▶ **What is expected**
Transcribe the listing below verbatim, omitting pictures.
■ ■ ■ ■ ■ ■ ■
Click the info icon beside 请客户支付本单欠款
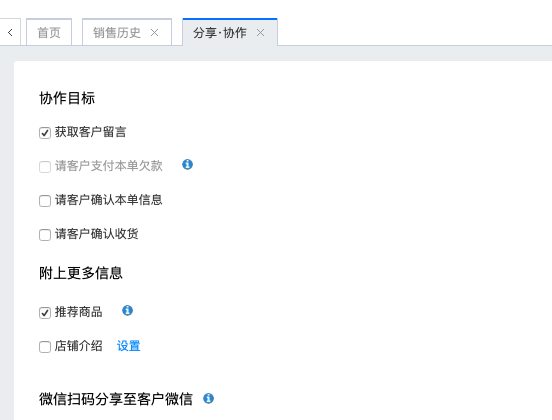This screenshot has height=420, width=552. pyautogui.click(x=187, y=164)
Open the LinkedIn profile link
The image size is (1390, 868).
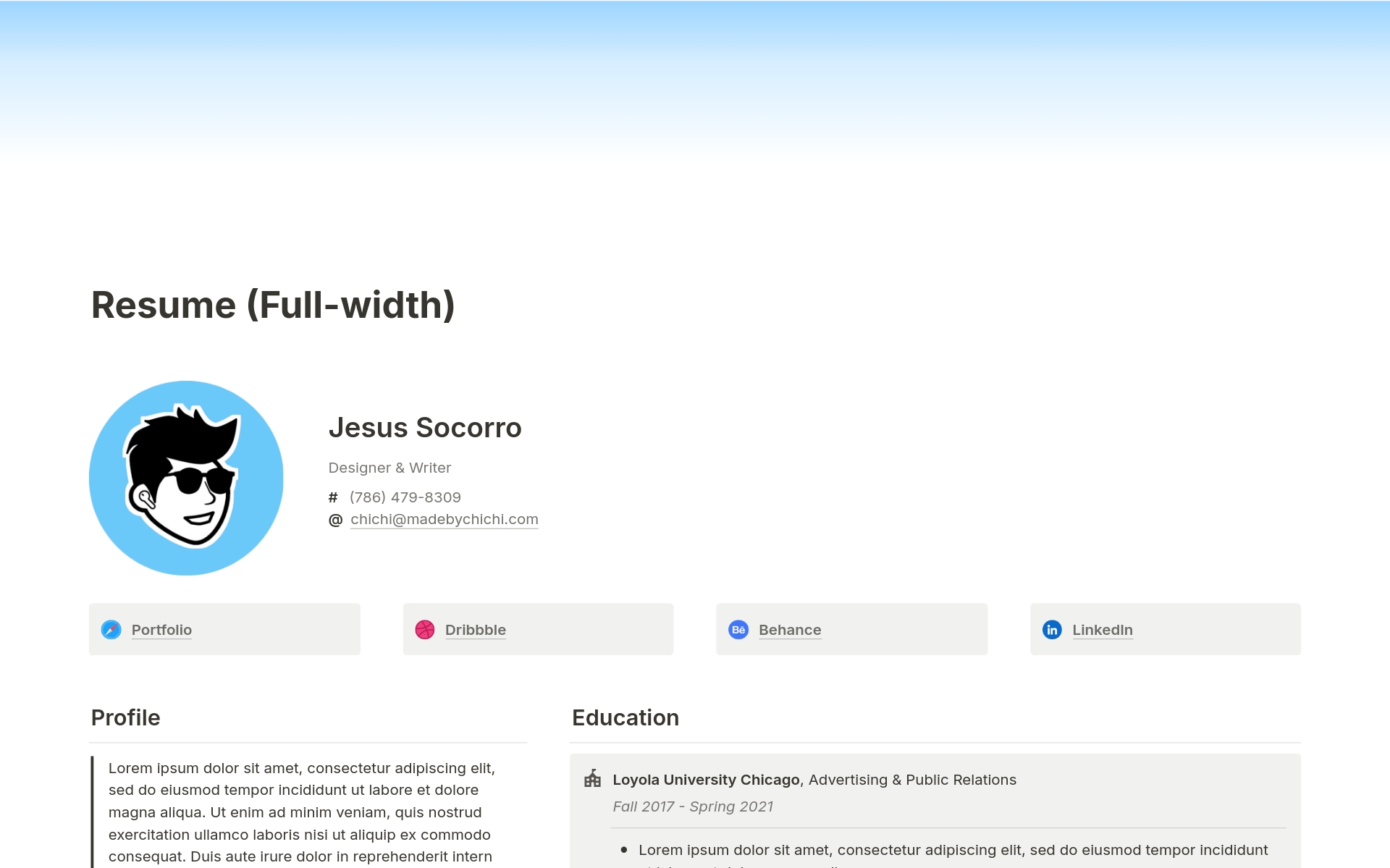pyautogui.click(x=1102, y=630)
■ ■ ■ ■ ■ ■ ■
▶ **Expected answer**
Click the info icon beside 请客户支付本单欠款
This screenshot has height=420, width=552. pyautogui.click(x=187, y=164)
Open the LinkedIn profile link
The image size is (1390, 868).
pyautogui.click(x=1102, y=630)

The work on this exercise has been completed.